Uranium : défaite majeure d'Areva en Australie

Observatoire du nucléaire - http://www.observatoire-du-nucleaire.org  /  Communiqué du 17 février 2013- Un courageux Aborigène a refusé les millions proposés par Areva et a fait classer le Koongara au patrimoine mondial de l'Unesco, anéantissant définitivement les projets de mines d'uranium- Les manoeuvres indécentes d'Areva, et ses pratiques relevant de la corruption, ont échoué

Observatoire du nucléaire - http://www.observatoire-du-nucleaire.org  /  Communiqué du 17 février 2013

- Un courageux Aborigène a refusé les millions proposés par Areva et a fait classer le Koongara au patrimoine mondial de l'Unesco, anéantissant définitivement les projets de mines d'uranium

- Les manoeuvres indécentes d'Areva, et ses pratiques relevant de la corruption, ont échoué

Le 7 février 2013, une loi australienne a intégré la zone du Koongara dans le parc national du Kakadu, lui-même classé au patrimoine mondial de l'Unesco. Cette décision condamne définitivement les projets d'Areva d'ouvrir à Koongara une gigantesque mine d'uranium (*) qui aurait causé des dommages effroyables et irréversibles à l'environnement et mis en cause la santé des êtres vivants.

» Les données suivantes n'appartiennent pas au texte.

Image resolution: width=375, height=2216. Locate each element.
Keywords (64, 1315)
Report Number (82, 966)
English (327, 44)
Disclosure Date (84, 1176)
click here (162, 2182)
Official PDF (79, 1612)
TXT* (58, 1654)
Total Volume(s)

Le mérite de cette victoire revient en grande partie à un homme admirable, le dernier propriétaire traditionnel (Aborigène) de la région, Jeffrey Lee, qui aurait à ce titre pu devenir l'homme le plus riche d'Australie en acceptant les millions de dollars proposés Areva (**). Notons que cette dernière aurait alors engrangé des milliards, et non des millions, en cas d'ouverture de la mine.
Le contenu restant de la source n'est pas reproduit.